You should try it...... :)
 

Mock Turtle

Oh my, did I say that!
Premium Member
...and it has to be licensed and kept under lock and key so that children can't access it or be used on the spur of the moment.
Which tends to avoid little children getting hold of a weapon and killing a sibling, themselves, or a parent, because someone was stupid enough to allow them access to such, by accident or stupidity - but which happens quite often in the USA unfortunately.
 

oldbadger

Skanky Old Mongrel!
...and it has to be licensed and kept under lock and key so that children can't access it or be used on the spur of the moment.
Absolutely.
And our criminal record reviews, home security checks, mandatory home safe, limited use on licence details, etc etc

Some folks on here are criticising Brit Freedoms, as if our police wear jack-boots, but our police don't shoot fourteen shots at a man in hysteria holding a knife, hitting him ten times and killing him, and causing mayhem, with curfews in cities now guarded by military patrols.......
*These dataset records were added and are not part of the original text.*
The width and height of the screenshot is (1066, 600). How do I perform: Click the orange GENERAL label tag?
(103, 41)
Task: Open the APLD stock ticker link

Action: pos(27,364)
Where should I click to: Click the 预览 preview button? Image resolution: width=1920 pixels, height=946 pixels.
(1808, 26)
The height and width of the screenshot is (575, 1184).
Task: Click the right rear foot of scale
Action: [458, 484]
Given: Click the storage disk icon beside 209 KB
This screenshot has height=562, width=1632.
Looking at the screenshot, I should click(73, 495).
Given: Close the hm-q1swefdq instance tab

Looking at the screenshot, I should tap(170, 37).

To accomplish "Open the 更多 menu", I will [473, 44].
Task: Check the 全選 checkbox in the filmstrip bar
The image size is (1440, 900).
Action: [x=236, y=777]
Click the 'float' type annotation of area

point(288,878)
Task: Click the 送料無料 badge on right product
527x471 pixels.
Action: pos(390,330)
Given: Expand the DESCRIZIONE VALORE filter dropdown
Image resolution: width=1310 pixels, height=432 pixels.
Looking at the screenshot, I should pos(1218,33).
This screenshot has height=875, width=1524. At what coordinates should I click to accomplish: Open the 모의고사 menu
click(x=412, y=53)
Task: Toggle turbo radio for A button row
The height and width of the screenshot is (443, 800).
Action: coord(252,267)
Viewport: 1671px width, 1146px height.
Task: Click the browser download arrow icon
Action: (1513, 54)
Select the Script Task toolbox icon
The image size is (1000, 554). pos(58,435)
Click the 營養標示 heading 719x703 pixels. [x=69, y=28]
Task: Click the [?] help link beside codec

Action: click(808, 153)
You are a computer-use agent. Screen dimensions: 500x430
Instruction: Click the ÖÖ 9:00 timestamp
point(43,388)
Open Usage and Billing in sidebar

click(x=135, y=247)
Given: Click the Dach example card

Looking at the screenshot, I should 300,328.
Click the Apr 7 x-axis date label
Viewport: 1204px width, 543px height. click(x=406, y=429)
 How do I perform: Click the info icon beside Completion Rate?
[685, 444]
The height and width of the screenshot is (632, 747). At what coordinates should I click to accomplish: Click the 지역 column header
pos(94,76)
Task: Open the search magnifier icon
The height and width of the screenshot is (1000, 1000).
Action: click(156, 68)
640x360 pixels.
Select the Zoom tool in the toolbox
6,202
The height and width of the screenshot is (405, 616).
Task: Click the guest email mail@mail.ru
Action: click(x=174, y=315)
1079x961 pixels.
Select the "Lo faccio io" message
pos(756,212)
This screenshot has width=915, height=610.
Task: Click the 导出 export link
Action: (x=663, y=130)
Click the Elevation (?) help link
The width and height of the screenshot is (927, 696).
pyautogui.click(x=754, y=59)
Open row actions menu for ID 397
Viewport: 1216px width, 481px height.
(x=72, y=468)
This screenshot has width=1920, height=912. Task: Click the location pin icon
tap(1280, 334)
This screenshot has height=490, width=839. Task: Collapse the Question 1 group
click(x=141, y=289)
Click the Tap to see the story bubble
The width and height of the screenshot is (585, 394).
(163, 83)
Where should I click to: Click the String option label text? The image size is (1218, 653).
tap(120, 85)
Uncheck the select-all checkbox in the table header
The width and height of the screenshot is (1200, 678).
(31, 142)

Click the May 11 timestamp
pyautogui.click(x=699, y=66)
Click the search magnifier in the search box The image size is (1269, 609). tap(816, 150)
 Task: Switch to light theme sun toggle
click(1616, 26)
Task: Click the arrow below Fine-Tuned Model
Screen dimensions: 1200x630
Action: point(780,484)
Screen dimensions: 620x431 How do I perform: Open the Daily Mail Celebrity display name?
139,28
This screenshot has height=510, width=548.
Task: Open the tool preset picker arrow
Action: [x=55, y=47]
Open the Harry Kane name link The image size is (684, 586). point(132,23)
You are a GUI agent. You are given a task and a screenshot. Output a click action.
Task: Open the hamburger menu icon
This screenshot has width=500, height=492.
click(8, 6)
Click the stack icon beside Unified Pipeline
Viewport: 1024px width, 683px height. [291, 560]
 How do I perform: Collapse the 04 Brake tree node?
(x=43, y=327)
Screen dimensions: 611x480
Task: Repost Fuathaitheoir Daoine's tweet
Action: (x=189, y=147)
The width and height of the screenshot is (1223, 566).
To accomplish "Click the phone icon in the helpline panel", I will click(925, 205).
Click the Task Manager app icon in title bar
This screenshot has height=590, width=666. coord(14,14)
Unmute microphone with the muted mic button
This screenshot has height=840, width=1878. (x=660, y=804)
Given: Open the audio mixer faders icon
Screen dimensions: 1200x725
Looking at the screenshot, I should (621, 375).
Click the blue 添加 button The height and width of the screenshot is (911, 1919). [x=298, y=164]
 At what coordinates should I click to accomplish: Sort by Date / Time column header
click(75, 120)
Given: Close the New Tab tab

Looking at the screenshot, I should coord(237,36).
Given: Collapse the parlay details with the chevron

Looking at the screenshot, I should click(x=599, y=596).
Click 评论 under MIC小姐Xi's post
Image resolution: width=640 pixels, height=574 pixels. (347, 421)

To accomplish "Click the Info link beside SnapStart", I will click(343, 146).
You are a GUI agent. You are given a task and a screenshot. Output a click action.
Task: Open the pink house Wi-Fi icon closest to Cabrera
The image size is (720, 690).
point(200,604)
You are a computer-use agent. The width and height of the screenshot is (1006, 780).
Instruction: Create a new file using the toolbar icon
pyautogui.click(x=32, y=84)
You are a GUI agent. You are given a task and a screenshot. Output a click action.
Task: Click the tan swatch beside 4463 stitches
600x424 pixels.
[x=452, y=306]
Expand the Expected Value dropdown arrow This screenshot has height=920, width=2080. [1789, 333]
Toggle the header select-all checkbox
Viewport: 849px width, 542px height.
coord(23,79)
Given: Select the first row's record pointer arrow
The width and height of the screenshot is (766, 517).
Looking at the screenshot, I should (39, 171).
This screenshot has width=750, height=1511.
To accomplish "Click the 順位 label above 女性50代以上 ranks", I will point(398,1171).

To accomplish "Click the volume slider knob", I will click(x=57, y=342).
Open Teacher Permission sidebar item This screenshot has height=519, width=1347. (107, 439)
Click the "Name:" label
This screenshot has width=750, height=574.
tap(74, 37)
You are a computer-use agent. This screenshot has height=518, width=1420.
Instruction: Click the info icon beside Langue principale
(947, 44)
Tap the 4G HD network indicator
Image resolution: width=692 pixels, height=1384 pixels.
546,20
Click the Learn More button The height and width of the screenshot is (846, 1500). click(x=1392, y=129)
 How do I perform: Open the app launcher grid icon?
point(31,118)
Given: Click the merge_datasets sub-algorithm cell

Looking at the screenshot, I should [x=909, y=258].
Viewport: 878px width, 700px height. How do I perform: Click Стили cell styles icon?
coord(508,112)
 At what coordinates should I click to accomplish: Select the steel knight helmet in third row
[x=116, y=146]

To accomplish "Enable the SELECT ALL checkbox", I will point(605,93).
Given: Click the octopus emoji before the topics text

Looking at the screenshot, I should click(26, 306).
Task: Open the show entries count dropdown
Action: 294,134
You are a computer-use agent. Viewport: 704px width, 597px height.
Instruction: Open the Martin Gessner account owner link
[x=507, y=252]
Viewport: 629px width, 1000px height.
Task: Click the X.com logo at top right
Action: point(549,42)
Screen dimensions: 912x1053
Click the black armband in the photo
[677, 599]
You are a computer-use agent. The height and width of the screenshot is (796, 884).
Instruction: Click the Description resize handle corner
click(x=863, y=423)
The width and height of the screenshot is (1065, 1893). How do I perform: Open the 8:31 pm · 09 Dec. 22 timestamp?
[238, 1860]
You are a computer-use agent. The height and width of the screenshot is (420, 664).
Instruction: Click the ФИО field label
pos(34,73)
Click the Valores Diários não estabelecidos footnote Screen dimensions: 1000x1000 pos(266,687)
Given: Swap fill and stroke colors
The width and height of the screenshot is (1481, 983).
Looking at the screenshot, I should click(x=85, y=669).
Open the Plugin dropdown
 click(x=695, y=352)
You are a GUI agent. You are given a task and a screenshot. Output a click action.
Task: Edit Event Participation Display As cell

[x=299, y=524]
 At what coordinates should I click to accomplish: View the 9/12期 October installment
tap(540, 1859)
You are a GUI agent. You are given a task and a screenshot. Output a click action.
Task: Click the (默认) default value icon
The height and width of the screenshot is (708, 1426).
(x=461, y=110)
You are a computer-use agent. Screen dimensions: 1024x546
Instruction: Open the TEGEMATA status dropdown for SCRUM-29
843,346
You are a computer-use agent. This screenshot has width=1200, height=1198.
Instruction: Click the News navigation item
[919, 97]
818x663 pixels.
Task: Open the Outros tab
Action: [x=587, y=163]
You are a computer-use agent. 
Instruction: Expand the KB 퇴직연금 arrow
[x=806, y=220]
We will just have to have quiet Xmas celebrations here, is all, because by Christmas our whole land is going to be experiencing a covid plague, I'm sad to say. Idiots spreading covid further won't help us.
 

Twilight Hue

Twilight, not bright nor dark, good nor bad.
Which tends to avoid little children getting hold of a weapon and killing a sibling, themselves, or a parent, because someone was stupid enough to allow them access to such, by accident or stupidity - but which happens quite often in the USA unfortunately.
That takes care of your guns. Now what's going to be done about all those deadly spoons out there?

'The UK has gone mad': Cops show knives they collected so they 'don't get into the wrong hands' — along with a spoon
 

Mock Turtle

Oh my, did I say that!
Premium Member
That takes care of your guns. Now what's going to be done about all those deadly spoons out there?

'The UK has gone mad': Cops show knives they collected so they 'don't get into the wrong hands' — along with a spoon

I suppose people will always use what is available, but knives generally do have a strict purpose other than for killing humans. In the UK now it is just about possible to carry a smallish folding knife (like a Victorinox, which I used to take when mountaineering and such), but anything that has the blade locking into place, even if only 4cm long, is banned to carry, Even multi-tools come under suspicion, because usually they do have locking blades. :oops:
 

oldbadger

Skanky Old Mongrel!
That takes care of your guns. Now what's going to be done about all those deadly spoons out there?

'The UK has gone mad': Cops show knives they collected so they 'don't get into the wrong hands' — along with a spoon

Ah yes....... knives and spoons.
Now if you enter something like 'Brit police face knife' or something like that in to Google you'll notice that in nearly all the videos the Brit police try to contain a hysterical or dangerous person without pumping 10 bullets in to him. They will retreat from a lunge or attack and then return..... until a cop can arrive with a tazer etc.

The only exceptions are where a knife maniac is wearing a bomb vest.

Now in the USA...... 14 shots and ten hits!!! Don't ask me where the other four bullets went.
 

Saint Frankenstein

Gone
Premium Member
I suppose people will always use what is available, but knives generally do have a strict purpose other than for killing humans. In the UK now it is just about possible to carry a smallish folding knife (like a Victorinox, which I used to take when mountaineering and such), but anything that has the blade locking into place, even if only 4cm long, is banned to carry, Even multi-tools come under suspicion, because usually they do have locking blades. :oops:
Meanwhile I can have an assault rifle but not a stiletto switchblade (which I've always wanted) as you can get in trouble if police catch you with one. Brass knuckles may be illegal, too.
 

Mock Turtle

Oh my, did I say that!
Premium Member
Meanwhile I can have an assault rifle but not a stiletto switchblade (which I've always wanted) as you can get in trouble if police catch you with one. Brass knuckles may be illegal, too.
It would be difficult if one did a lot of travelling to know what is banned in many countries. Of course, virtually any weapon is also banned in the UK, even if bought abroad whilst on holiday.